OOIDA Risk Retention Group Wins LRRA Preemption in Georgia

The flag of Georgia has stripes of red-white-red and at upper left a blue square with the coat of arms surrounded by 13 stars

May 11, 2018 |

The flag of Georgia has stripes of red-white-red and at upper left a blue square with the coat of arms surrounded by 13 stars

On May 7, 2018, in a unanimous decision, the Georgia Supreme Court affirmed in Reis v. OOIDA Risk Retention Group, Inc., No. S18A0505, 2018 Ga. LEXIS 294 (May 7, 2018), that the Liability Risk Retention Act (LRRA) preempts state insurance laws that regulate the business of foreign risk retention groups (RRGs) in Georgia, according to the National Risk Retention Association (NRRA). The statute in question allows "direct action" litigation against any insurers of motor carriers under Georgia state law.

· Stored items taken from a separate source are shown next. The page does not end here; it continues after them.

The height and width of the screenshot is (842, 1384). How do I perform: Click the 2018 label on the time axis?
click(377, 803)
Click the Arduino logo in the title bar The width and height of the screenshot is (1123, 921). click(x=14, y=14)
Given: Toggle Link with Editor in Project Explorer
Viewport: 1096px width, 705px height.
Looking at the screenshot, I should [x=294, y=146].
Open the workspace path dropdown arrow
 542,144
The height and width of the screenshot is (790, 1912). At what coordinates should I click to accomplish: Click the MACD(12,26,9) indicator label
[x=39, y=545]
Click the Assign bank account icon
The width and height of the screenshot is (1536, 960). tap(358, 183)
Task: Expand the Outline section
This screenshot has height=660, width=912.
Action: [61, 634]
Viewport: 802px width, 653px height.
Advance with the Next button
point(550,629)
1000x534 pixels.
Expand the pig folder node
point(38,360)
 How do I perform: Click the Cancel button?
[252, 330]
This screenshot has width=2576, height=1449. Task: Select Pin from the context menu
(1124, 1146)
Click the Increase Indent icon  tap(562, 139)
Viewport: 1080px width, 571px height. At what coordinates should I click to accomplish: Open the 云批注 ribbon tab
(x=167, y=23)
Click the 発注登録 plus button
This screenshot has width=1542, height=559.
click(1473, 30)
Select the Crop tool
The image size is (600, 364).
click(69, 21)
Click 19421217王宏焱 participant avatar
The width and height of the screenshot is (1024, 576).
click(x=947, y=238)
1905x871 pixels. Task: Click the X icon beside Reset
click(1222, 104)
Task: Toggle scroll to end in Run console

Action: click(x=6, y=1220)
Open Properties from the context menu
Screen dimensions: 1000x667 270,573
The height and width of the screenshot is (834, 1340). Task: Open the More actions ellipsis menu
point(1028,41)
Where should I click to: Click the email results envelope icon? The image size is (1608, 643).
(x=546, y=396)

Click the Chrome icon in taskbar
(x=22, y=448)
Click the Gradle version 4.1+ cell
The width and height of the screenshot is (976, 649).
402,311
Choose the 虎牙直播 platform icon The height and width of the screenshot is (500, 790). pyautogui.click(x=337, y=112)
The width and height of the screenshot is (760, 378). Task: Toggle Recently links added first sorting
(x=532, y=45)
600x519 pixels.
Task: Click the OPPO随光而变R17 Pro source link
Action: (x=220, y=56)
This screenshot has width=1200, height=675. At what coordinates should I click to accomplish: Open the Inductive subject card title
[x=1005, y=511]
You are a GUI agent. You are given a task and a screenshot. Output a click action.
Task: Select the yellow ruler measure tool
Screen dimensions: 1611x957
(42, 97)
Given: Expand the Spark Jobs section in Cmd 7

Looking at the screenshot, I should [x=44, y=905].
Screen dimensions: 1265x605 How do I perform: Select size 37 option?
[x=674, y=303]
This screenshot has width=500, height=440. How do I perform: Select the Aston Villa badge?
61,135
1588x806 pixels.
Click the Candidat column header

In the opinion, Chief Justice P. Harris Hines wrote, "The direct action statutes subject insurers of motor carriers to lawsuits as parties, and thus, exposes them directly to liability and any consequent damages. As such, direct action statutes both directly and indirectly regulate the operations of insurers of motor carriers in Georgia. While this type of regulating may be permissible with respect to traditional insurance carriers, it is not allowed in the case of a foreign risk retention group by the express act of Congress in the LRRA. 15 USC § 3902 (a)(1). And, we cannot disregard Congress's command."

The NRRA said that after the trial court ruled in favor of OOIDA RRG on summary judgment, the plaintiffs appealed, but the Georgia Court of Appeals transferred the case to the Georgia Supreme Court because in that state "preemption cases invoke [its] constitutional question jurisdiction."

The NRRA also said that, while the transfer precluded additional briefing by the parties, the NRRA was able to submit an amicus curiae ("friend of the court") brief on behalf of OOIDA during the 3-week window between the transfer and the March 5 oral argument date. In the brief, the NRRA argued that by imposing "Georgia's Direct Action Statutes on foreign RRGs like OOIDA would improperly regulate their business operations." Further, the NRRA brief said that "the harmful economic impact on OOIDA, as well as on the 109 other foreign RRGs doing business in Georgia, would undermine the intent of the LRRA by threatening the existence of affordable liability insurance coverage…."

According to the NRRA, the Reis et al. decision relies heavily upon Wadsworth v. Allied Professionals Ins. Co., 748 F3d 100, 103 (2d Cir. 2014). Around the same time, on May 4, 2018, in Nadkos, Inc. v. Preferred Contractors Ins. Co. Risk Retention Group LLC, 2018 NY Slip Op 03242 (App. Div.), a New York appellate court cited Wadsworth in upholding a trial court decision that found PCIC had not violated a state insurance law mandating a timely notice of disclaimer of coverage on the specific grounds that the statute would have the effect of regulating the business of Preferred Contractors Insurance Company, a foreign RRG, said the NRRA.

Michael Schroeder, NRRA board chair and chairman of Allied Professionals Insurance Company RRG, said, "[Wadsworth is] the gift that keeps on giving!"